Configuration & state on a server

A typical layout:

/etc/chap-checker/
├── chap-checker.toml          # mode 600, owned by the cron user
└── chap-checker.state.json    # mode 600, written by chap-checker on each run

/var/log/chap-checker/
├── runs.jsonl
└── err.log

Cron entry:

*/15 * * * * cd /etc/chap-checker && chap-checker --json verify \
    >> /var/log/chap-checker/runs.jsonl \
    2>> /var/log/chap-checker/err.log

Or pass the paths explicitly:

*/15 * * * * chap-checker --json verify \
    --config /etc/chap-checker/chap-checker.toml \
    --state /etc/chap-checker/chap-checker.state.json \
    >> /var/log/chap-checker/runs.jsonl \
    2>> /var/log/chap-checker/err.log

The state file's parent directory is created on first save, so a fresh host doesn't need explicit setup beyond placing the config.

Kubernetes CronJob

A minimal sketch — adapt to your secrets handling:

apiVersion: batch/v1
kind: CronJob
metadata:
  name: chap-checker
spec:
  schedule: "*/15 * * * *"
  concurrencyPolicy: Forbid
  jobTemplate:
    spec:
      template:
        spec:
          restartPolicy: Never
          containers:
            - name: chap-checker
              image: ghcr.io/dhis2-chap/chap-checker:latest
              args: ["--quiet", "verify"]
              env:
                - name: SLACK_WEBHOOK_URL
                  valueFrom:
                    secretKeyRef: { name: chap-checker, key: slack_webhook_url }
                - name: PROD_PASS
                  valueFrom:
                    secretKeyRef: { name: chap-checker, key: prod_password }
              volumeMounts:
                - { name: config, mountPath: /etc/chap-checker }
                - { name: state,  mountPath: /var/lib/chap-checker }
          volumes:
            - name: config
              configMap: { name: chap-checker-config }
            - name: state
              persistentVolumeClaim: { claimName: chap-checker-state }

The state PVC matters: alerting is stateful, and a fresh-state pod treats every entry as a first-time observation, producing a wave of "new failure" alerts after every pod restart.

What alerts test is NOT for

alerts test posts a real message through every configured alerter on every invocation — a Slack post, a webhook POST, anything custom you've wired up.

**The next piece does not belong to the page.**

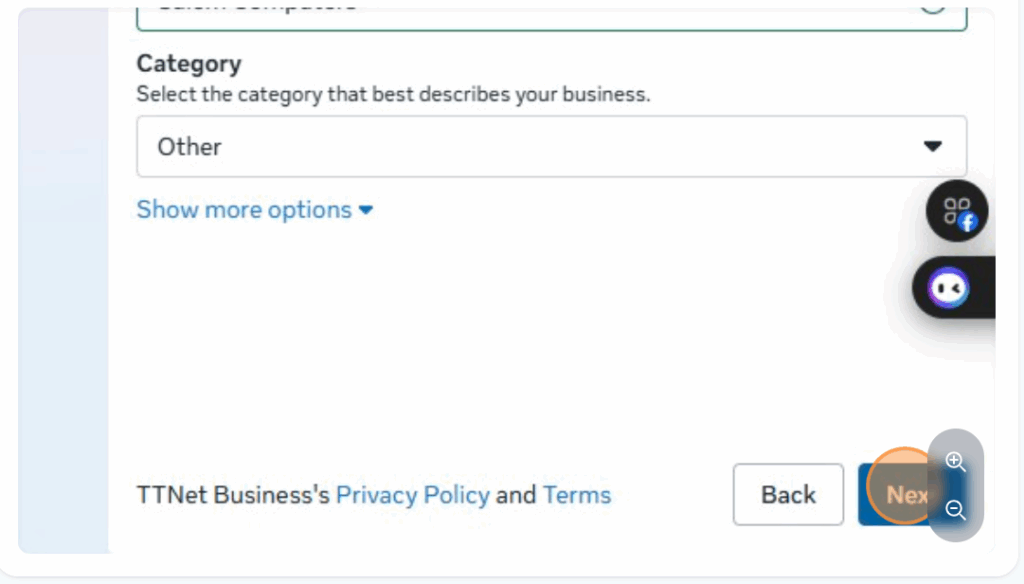The height and width of the screenshot is (584, 1024).
Task: Open the Facebook apps floating widget
Action: (956, 211)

Put it behind a manual run (post-credential-rotation sanity check), not a cron — daily synthetic alerts are operationally annoying and burn through rate limits.

Exit codes

Code Meaning
0 Every check on every target returned OK.
1 At least one check is not OK (FAIL / ERROR / WARN / SKIPPED).
2 Bad CLI usage (unknown flag, unknown check name, missing required arg). Typer default.

Alert delivery failures never affect the exit code — they're logged and the state save is skipped so the transition is retried next run.